The Cranberries é uma banda irlandesa de rock, formada em Limerick em 1989 baixo o nome de The Cranberry Saw Us, mais tarde mudado pela vocalista Dores Ou'Riordan. Ainda que muitas vezes é associada com rock alternativo, o som da banda também incorpora elementos de indie , indie pop, Rock, pós-punk e pop rock[cita requerida].

The Cranberries saltou à fama internacional na década de 1990 com seu álbum debut, Everybody Else Is Doing It, So Why Can't We?, que se converteu em um sucesso comercial e vendendo mais de cinco milhões de cópias nos Estados Unidos. O grupo foi um dos grupos de rock mais exitosos dos anos 90 e vendeu mais de 14,5 milhões de álbuns só nos Estados Unidos, enquanto a nível mundial a cifra ascende a mais de 40 milhões de discos. A banda tem conseguido quatro top 20 álbuns no Billboard 200 (Everybody Else Is Doing It, So Why Can't We?; Não Need To Argue; To the Faithful Departed e Bury the Hatchet)[2] e 20 singles no posto oito das Alternative Songs.[2]

Conteúdo

Biografia

Formação e Primeiros EP

Em 1989 vários jovens uniram-se com o propósito de formar um grupo: Noel Hogan (guitarra), seu irmão Mike Hogan (baixo), Fergal Lawler (batería) e Niall Quinn (vocal). O grupo não possuía nada novo no que se refere a originalidad: guitarras punk-pop, canções melodiosas e letras cómicas. O vocalista da banda, Niall, era quem compunha as canções. Aquela primigenia banda foi chamada originalmente The Cranberry Saw Us' (O arándano viu-nos). Em realidade o nome é um jogo de palavras, já que pronuncia-se igual que The Cranberry Sauce (Molho de arándanos)
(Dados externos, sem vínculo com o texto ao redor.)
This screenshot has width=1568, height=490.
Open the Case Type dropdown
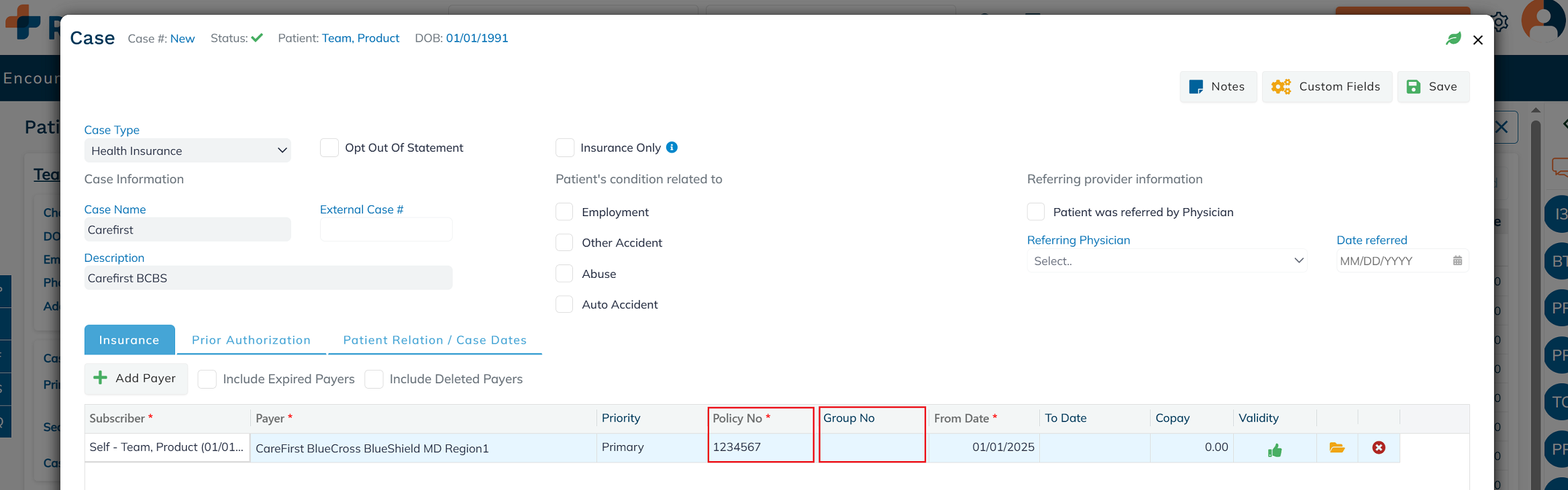[x=187, y=151]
Os irmãos Hogan vivian em um lugar de Limerick chamado Moycross (colado ao rio Moy)e depois de acabar a educação obrigatória, começaram a ajudar a seus pais na panadería que regentaban. Uma noite em um concerto conheceram a Fergal Lawler, quem compartilhava seus gustos musicais. Fergal (Limerick, 4 de março de 1971 ) tinha-se criado em Parteen, onde exercia de cabeleireiro na peluquería de seu tio. Nesse momento nasceu o que hoje conhecemos como Cranberries

Depois da marcha de Niall Quinn da banda, foi Dores Ou'Riordan a vocalista da banda. Ela seria quem escrevesse a canção de «Linger». "The Cranberry Saw Us" deixaram de existir quando Dores entrou a fazer parte do grupo sendo "The Cranberries". Dores tomou parte directamente do repertorio musical de Noel, e começou a compor letras para as melodias. Finalmente, o grupo foi fichado por uma pequena casa discográfica de Limerick, Xeric Records. Com seus primeiros dêmos tiveram bastante sucesso a nível local. Seu primeiro EP chamou-se Uncertain.
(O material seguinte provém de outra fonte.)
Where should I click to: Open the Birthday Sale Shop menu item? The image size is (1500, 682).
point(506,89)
1992 - 1993: Everybody Else Is Doing It, So Why Can't We?

Em 1992 romperam com Xeric Records e assinaram com Island Records, que contava em suas bichas a PJ Harvey e Ou2. O grupo começou a gravar seu primeiro álbum, produzido por Stephen Street (Morrissey e Blur). O 1 de março de 1993 publica-se o primeiro álbum de The Cranberries, Everybody Else Is Doing It, So Why Can´t We? (Todo mundo o faz. Por que nós não podemos?). Musicalmente, o disco funde o pop-rock tradicional inglês de finais dos 80, com o folk e os ambientes místicos irlandeses. Liricamente, suas letras expressam um ponto de vista ingénuo, onde Dores abandona o mundo terrenal para adentrarse para um mundo idealista cheio de esperança e sonhos. No disco predominan canções amáveis, afectuosas e afable para o ouvido, canções que contribuem a placidez para poder se deixar escutar. O disco mal teve acolhida entre o público. Seu som apesar de trazer um ar fresco entre diferentes correntes provenientes da América como o grunge e o pop, se lhe comparou com o shoegazers daqueles momentos pela ensoñación de suas canções e pouco mais.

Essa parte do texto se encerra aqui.